Benjamin’s experience as a college student was an amplified echo of his years as a schoolboy. All the same inadequacies and talents were there, but now he seemed to have acquired a cold sort of fondness for the former and a muted disdain for the latter. Some of the more salient traits of his lineage appeared to have come to an end with him. He could not have been more different from his father, who had owned every room he had walked into and made everyone in it gravitate around him, and he had nothing in common with his mother, who had probably never spent a day of her life alone. These discrepancies with his parents became even more accentuated after his graduation. He moved back from New England to the city and failed where most of his acquaintances thrived — he was an inept athlete, an apathetic club man, an unenthusiastic drinker, an indifferent gambler, a lukewarm lover. He, who owed his fortune to tobacco, did not even smoke. Those who accused him of being excessively frugal failed to understand that, in truth, he had no appetites to repress.

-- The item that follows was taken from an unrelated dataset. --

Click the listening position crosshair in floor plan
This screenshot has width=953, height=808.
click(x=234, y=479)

The tobacco business could not have interested Benjamin less. He disliked both the product — the primitive sucking and puffing, the savage fascination with smoke, the bittersweet stench of rotten leaves — and the congeniality around it, which his father had enjoyed so much and exploited so well. Nothing disgusted him more than the misty complicities of the smoking room. Despite his most honest efforts, he could not argue, with any semblance of passion, for the virtue of a lonsdale over a diadema, and he was unable to sing, with the vigor that only firsthand knowledge can impart, the praise of the robustos from his Vuelta Abajo estate. Plantations, curing barns, and cigar factories belonged to a remote world he had no interest in getting to know. He would have been the first to admit he was an appalling ambassador for the company and therefore delegated daily operations to the manager who had served under his father for two faithful decades. It was against the advice of this manager that Benjamin, through agents he never met in person, undersold his father’s Cuban hacienda and every thing in it, without even taking an inventory. His banker invested the money in the stock market, together with the rest of his savings. A few stagnant years went by, during which he made halfhearted attempts at starting different collections (coins, china, friends), dabbled in hypochondria, tried to develop an enthusiasm for horses, and failed to become a dandy. Time became a constant itch.

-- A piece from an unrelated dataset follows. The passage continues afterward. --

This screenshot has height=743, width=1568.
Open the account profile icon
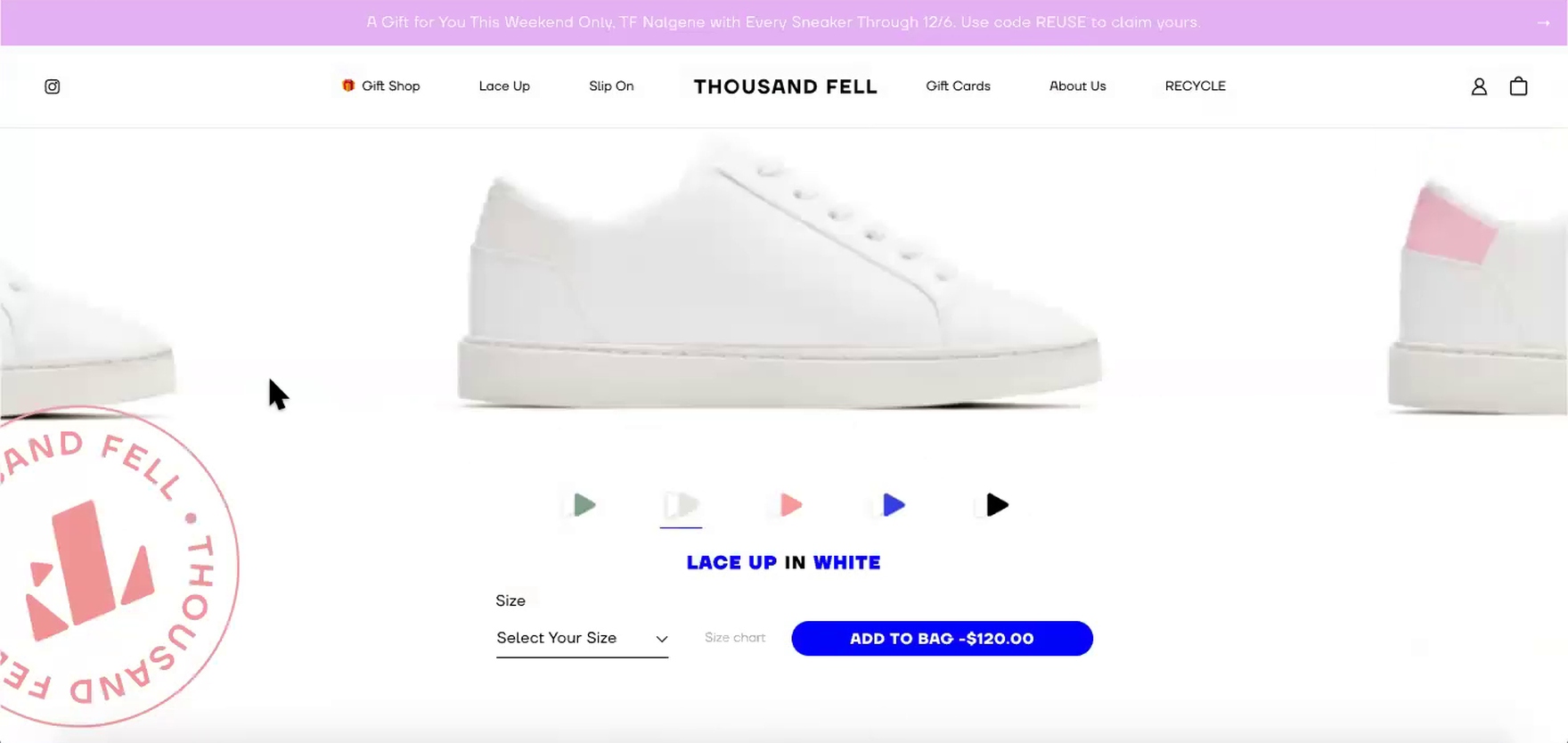click(1479, 86)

Against his true inclinations, he started planning a trip to Europe. All that interested him about the Old Continent he had already learned through books; experiencing those things and places was of no importance to him. And he did not look forward to being confined on a ship with strangers for days on end. Still, he told himself that if he ever would leave, this would be the proper moment: the general atmosphere in New York City was rather glum as the result of a series of financial crises and the ensuing economic recession that had engulfed the country for the last two years. Because the downturn did not affect him directly, Benjamin was only vaguely aware of its causes — it had all started, he believed, with the burst of the railroad bubble, somehow linked to a subsequent silver crash, leading, in turn, to a run on gold, which, in the end, resulted in numerous bank failures in what came to be known as the Panic of 1893. Whatever the actual chain of events might have been, he was not worried. He had a general notion that markets swung back and forth and was confident that today’s losses would be tomorrow’s gains. Rather than discouraging his European excursion, the financial crisis — the worst since the Long Depression, two decades earlier— was among the strongest encouragements he found to leave.